### Given problem a
From the passage on subadvisers and compensation, reproduce the portion starting at "5. Compensation." and ending at "greater of (i)".

### Given passage
4. Subadvisers. The Adviser may, subject to its supervision and the supervision of
the Board, engage at its own expense, or recommend that the Fund directly engage, at the Fund’s
expense, one or more persons (each, a “Subadviser”), including, but not limited to, subsidiaries
and affiliated persons of the Adviser, to render any or all of the investment management services
that the Adviser is obligated to render under this Agreement, including where a Subadviser (i)
provides a continuous investment program and determines the composition of the securities and other
assets of the Fund, or (ii) manages a discrete portion of the Fund’s assets directly through
separate managed accounts or indirectly through a separate investment fund for which such person
serves as the managing member, general partner or in a similar capacity and in which the Fund is
the sole investor. Notwithstanding the foregoing, the selection of Subadvisers shall be subject to
the approval by a majority of Managers who are not “interested persons” (as defined in Section
2(a)(19) of the Investment Company Act) (“Independent Managers”) and a vote of a majority of the
outstanding Interests, unless the Fund acts in reliance on exemptive or other relief granted, or
rule issued, by the SEC from the provisions of the Investment Company Act requiring such approval
by security holders.
5. Compensation.
(a) Investment Management Fee. In consideration for the services provided by the
Adviser pursuant to this Agreement, the Fund will pay the Adviser a monthly investment management
fee (the “Investment Management Fee”) equal to 1.25% on an annualized basis of the greater of (i)
the Fund’s net asset value and (ii) the Fund’s net asset value less cash and cash equivalents plus
the total of all commitments made by the Fund that have not yet been drawn for investment. The
Investment Management Fee will be computed based on the net asset value and unfunded commitments of
the Fund as of the last day of each month, and will be due and payable in arrears within five
business days after the end of the month; for purposes of such computation, a commitment shall be
considered funded only to the extent that capital contributions in respect of such commitment have
been made. If the Adviser shall serve hereunder for less than the whole of any month, the fee
hereunder shall be prorated according to the proportion that such period bears to the full month
and shall be payable within five days after the cessation of the Adviser’s services. The net asset
value of the Fund shall be determined pursuant to the applicable provisions of the LLC Agreement
and the procedures adopted from time to time by the Board.

### Given problem b
Rewrite every entry below, putting "capture" wherever "screenshot" appears and keeping all other wording unchanged. Omit the pictures from your answer.

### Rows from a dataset
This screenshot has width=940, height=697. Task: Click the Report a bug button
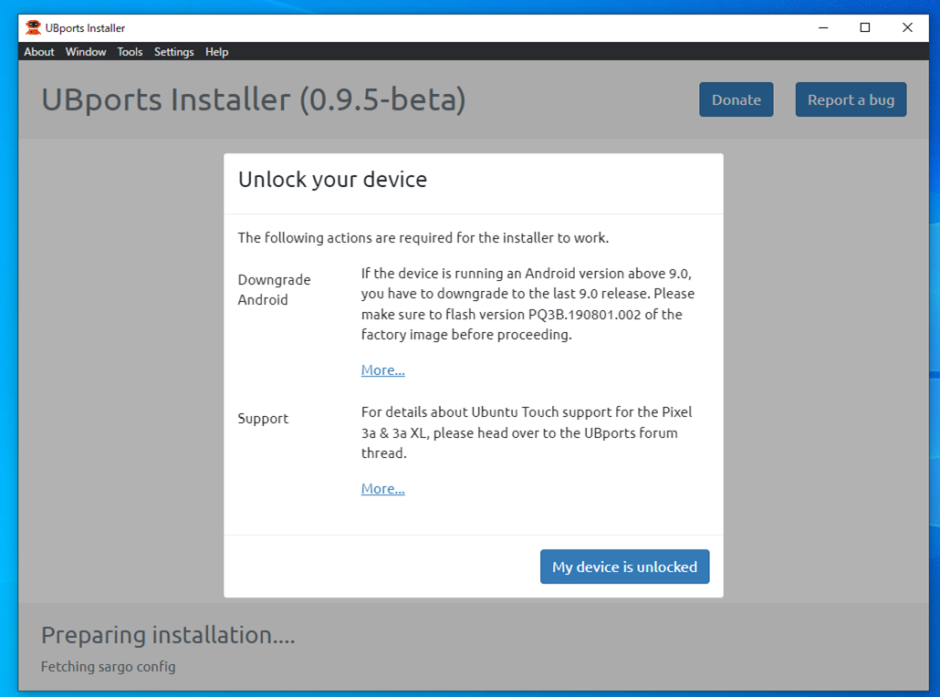(x=850, y=100)
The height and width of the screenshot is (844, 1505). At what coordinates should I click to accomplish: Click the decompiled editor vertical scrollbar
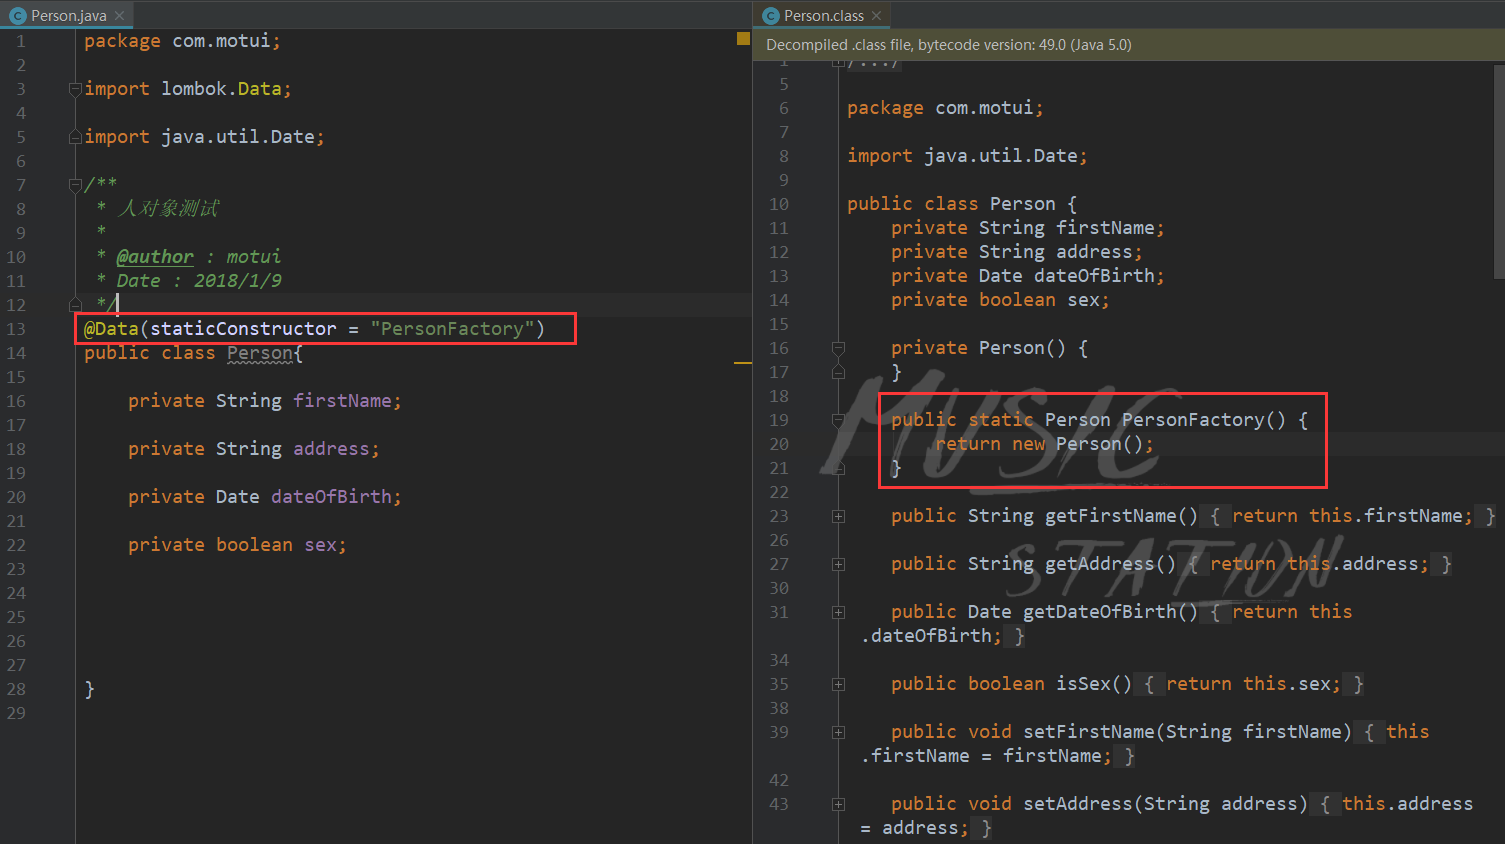1499,170
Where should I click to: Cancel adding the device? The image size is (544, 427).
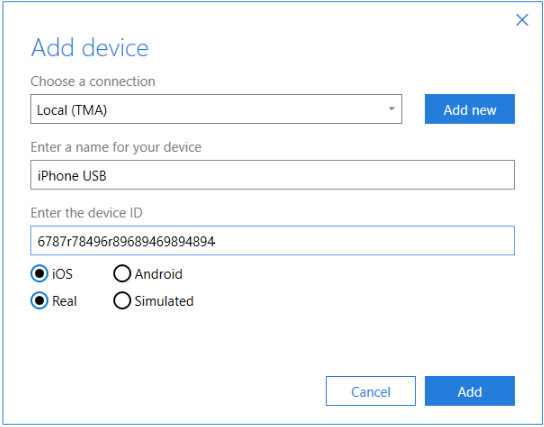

### Expected output a
5. Compensation.
(a) Investment Management Fee. In consideration for the services provided by the
Adviser pursuant to this Agreement, the Fund will pay the Adviser a monthly investment management
fee (the “Investment Management Fee”) equal to 1.25% on an annualized basis of the greater of (i)

### Expected output b
This capture has width=940, height=697. Task: Click the Report a bug button
(x=850, y=100)
The height and width of the capture is (844, 1505). At what coordinates should I click to accomplish: Click the decompiled editor vertical scrollbar
1499,170
Where should I click to: Cancel adding the device? The image size is (544, 427).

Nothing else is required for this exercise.